Earlier this week, a bill proposed by the Canadian Government to limit social media's ability to rebroadcast Canadian-published news content received royal assent. The Online News Act, also known as C-18, proposes that social media giants Google and Meta are required to pay media outlets for any news content shared and repurposed on their respective social media platforms.
According to a press release from the Government of Canada, the act will close the growing gap between news organizations and large online media platforms, enhancing fairness and sustainability across the country's news industry. The bill claims to encourage voluntary commercial agreements between Google, Meta, and news organizations to "preserve the independence of the press" with minimal government involvement. Not surprisingly, Google and Meta aren't quite as excited about the decision.
WATCH: After Canada's senate voted to pass Bill C-18 on Thursday, social media companies are one step closer to having to pay Canadian media outlets for news content they share on their platforms.– Globalnews.ca (@globalnews) June 23, 2023
Read more: https://t.co/vsVEEujlsg pic.twitter.com/IfagSsvs5v
Following the bill's passage, Meta confirmed that it plans to comply with the bill, but likely not in the way that Parliament intended. The company has instead stated that rather than establishing paid agreements, it plans to end news availability on Facebook and Instagram for its Canadian users.
The move is one that likely won't sit well with Canadian social media users.

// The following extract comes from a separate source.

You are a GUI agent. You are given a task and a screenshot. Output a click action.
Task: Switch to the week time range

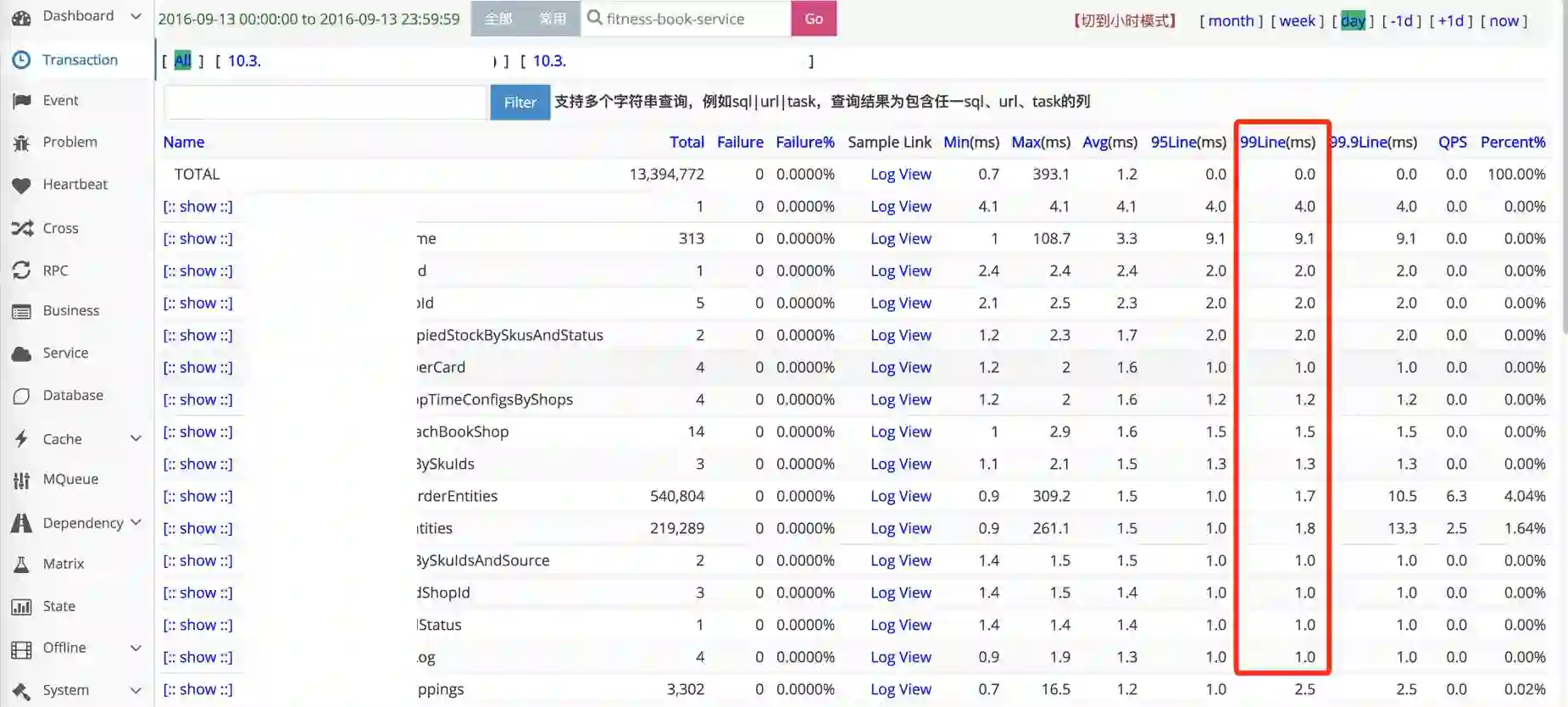coord(1297,21)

According to Lisa Laventure, head of communications for Meta in Canada, "...we have repeatedly shared that in order to comply with Bill C-18, which was passed today in Parliament, content from news outlets, including news publishers and broadcasters, will no longer be available to people accessing our platforms in Canada."
The bill will become law six months after receiving royal assent, the method by which a bill becomes a formally approved act of the legislature. While no timeline has been provided, Meta has confirmed that it will remove any local news from its platform prior to the act taking effect and being enforced.
Google is yet to make any official statement on the bill, though the company has also hinted that removing news links from its search engine and results is a possibility.